***** Input for this task

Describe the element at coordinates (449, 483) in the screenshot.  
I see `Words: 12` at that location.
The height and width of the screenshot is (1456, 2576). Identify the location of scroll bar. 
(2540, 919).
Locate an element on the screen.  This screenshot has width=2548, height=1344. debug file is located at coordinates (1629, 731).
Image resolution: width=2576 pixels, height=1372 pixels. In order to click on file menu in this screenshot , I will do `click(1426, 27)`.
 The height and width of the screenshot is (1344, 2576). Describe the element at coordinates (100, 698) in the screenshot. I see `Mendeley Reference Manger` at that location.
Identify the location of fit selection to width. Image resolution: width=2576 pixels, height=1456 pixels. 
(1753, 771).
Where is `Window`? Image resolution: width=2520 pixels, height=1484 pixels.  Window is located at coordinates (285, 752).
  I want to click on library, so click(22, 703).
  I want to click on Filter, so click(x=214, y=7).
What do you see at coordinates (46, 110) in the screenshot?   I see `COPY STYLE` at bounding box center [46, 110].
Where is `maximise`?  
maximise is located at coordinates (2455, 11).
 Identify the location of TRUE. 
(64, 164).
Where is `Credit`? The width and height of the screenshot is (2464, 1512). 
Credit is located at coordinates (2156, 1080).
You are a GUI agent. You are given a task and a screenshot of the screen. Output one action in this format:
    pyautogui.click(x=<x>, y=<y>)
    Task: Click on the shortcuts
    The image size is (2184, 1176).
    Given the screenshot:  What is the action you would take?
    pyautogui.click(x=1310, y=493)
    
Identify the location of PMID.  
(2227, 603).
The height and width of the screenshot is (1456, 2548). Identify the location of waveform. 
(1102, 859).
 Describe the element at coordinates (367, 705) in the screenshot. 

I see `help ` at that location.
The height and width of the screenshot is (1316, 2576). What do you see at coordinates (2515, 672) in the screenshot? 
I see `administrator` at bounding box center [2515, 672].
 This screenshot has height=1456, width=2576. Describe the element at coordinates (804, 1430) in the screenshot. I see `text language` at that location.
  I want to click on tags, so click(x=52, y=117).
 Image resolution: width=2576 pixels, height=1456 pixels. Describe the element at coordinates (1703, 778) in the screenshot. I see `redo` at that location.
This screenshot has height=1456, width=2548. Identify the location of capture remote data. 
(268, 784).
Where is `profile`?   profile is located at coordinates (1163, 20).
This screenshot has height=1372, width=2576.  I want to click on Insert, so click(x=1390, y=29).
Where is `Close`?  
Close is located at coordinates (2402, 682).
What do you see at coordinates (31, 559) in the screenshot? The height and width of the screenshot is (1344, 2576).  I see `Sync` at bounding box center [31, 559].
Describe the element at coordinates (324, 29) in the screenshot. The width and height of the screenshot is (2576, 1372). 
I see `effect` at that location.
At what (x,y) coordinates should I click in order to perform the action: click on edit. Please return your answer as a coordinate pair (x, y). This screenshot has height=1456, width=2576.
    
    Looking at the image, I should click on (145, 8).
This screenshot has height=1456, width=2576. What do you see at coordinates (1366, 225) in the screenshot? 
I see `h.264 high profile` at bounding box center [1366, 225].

**********

◆ **Problem**
Report only how many lines of the entries above contain the string "resolution", counting a match only when its case is identical.

◆ **Task solution**
4